EXERCISE AIM:
Copy out the items verbatim, from the line containing "Image resolution: width=787" through the end of the items, both ends included.

TASK DATA:
(begin)

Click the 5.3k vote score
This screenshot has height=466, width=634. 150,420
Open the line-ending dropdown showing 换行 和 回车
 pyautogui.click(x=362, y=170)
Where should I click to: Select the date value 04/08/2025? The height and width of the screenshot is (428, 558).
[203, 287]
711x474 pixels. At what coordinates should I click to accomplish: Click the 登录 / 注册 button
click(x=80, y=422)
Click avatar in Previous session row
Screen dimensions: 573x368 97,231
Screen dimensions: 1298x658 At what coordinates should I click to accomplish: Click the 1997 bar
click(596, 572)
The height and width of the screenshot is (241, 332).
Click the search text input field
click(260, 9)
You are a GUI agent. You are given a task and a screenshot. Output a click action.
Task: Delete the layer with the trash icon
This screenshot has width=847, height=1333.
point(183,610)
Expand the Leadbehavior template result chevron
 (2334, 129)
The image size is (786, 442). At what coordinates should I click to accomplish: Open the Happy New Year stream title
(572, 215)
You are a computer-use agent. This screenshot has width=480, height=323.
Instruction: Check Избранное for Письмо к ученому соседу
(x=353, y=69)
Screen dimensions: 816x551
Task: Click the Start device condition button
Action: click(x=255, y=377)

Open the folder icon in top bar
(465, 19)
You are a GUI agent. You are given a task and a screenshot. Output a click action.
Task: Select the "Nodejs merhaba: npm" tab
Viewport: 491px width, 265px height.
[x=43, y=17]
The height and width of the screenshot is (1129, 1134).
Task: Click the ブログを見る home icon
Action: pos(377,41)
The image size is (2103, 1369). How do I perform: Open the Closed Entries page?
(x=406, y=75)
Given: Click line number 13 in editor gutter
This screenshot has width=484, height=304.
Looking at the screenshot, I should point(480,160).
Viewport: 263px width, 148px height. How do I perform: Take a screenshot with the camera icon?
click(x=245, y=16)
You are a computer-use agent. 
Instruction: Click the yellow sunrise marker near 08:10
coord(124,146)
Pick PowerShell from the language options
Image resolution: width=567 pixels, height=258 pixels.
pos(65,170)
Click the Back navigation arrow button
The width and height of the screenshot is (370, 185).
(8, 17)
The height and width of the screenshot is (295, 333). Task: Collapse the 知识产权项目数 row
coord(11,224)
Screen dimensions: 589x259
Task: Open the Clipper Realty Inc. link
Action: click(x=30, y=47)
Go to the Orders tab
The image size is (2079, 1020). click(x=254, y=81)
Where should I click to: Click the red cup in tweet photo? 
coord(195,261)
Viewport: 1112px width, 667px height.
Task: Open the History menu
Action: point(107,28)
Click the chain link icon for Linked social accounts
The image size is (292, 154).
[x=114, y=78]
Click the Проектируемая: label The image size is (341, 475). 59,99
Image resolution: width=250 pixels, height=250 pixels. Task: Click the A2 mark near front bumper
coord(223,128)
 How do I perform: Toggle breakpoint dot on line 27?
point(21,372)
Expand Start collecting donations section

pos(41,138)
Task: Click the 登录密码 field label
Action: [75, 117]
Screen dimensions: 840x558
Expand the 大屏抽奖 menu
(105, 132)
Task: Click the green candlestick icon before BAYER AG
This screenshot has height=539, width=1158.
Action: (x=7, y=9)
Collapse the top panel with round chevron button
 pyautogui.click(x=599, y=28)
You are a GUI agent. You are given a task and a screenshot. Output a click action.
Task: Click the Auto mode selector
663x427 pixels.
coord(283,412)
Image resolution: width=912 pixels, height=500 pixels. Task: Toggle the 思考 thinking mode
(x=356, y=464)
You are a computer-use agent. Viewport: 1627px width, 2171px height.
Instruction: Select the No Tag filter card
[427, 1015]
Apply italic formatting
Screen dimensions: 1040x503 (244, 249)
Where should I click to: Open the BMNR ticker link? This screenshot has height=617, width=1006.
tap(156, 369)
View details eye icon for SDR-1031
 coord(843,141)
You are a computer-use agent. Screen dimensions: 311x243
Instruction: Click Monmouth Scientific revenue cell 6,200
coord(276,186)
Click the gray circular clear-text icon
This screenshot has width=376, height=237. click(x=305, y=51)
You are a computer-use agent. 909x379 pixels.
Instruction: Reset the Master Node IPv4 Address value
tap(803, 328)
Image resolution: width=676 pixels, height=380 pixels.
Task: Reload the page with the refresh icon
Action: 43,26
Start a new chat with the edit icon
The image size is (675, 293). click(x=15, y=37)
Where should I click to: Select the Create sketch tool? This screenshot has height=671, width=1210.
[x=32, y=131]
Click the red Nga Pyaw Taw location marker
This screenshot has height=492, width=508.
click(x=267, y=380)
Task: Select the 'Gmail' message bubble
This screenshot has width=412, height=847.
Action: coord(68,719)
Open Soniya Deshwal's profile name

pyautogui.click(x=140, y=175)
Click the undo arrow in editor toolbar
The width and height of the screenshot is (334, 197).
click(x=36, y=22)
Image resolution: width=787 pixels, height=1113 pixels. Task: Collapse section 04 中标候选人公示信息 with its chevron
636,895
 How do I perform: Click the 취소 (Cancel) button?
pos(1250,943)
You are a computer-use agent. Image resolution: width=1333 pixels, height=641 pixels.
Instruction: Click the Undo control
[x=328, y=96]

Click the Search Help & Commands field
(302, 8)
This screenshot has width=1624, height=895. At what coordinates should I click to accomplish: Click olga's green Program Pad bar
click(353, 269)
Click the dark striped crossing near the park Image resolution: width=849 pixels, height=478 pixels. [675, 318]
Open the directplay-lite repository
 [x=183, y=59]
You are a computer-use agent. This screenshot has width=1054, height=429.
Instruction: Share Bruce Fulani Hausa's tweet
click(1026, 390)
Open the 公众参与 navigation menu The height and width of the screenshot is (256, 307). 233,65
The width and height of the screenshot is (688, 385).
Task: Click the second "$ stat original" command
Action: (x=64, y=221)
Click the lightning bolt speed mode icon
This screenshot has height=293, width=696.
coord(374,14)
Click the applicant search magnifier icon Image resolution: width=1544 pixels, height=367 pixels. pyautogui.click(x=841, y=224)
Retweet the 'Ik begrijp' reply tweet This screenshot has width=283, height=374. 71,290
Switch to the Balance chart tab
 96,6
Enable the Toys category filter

(end)

EXPECTED OUTPUT:
Image resolution: width=787 pixels, height=1113 pixels. Task: Collapse section 04 中标候选人公示信息 with its chevron
636,895
 How do I perform: Click the 취소 (Cancel) button?
pos(1250,943)
You are a computer-use agent. Image resolution: width=1333 pixels, height=641 pixels.
Instruction: Click the Undo control
[x=328, y=96]

Click the Search Help & Commands field
(302, 8)
This screenshot has width=1624, height=895. At what coordinates should I click to accomplish: Click olga's green Program Pad bar
click(353, 269)
Click the dark striped crossing near the park Image resolution: width=849 pixels, height=478 pixels. [675, 318]
Open the directplay-lite repository
 [x=183, y=59]
You are a computer-use agent. This screenshot has width=1054, height=429.
Instruction: Share Bruce Fulani Hausa's tweet
click(1026, 390)
Open the 公众参与 navigation menu The height and width of the screenshot is (256, 307). 233,65
The width and height of the screenshot is (688, 385).
Task: Click the second "$ stat original" command
Action: (x=64, y=221)
Click the lightning bolt speed mode icon
This screenshot has height=293, width=696.
coord(374,14)
Click the applicant search magnifier icon Image resolution: width=1544 pixels, height=367 pixels. pyautogui.click(x=841, y=224)
Retweet the 'Ik begrijp' reply tweet This screenshot has width=283, height=374. 71,290
Switch to the Balance chart tab
 96,6
Enable the Toys category filter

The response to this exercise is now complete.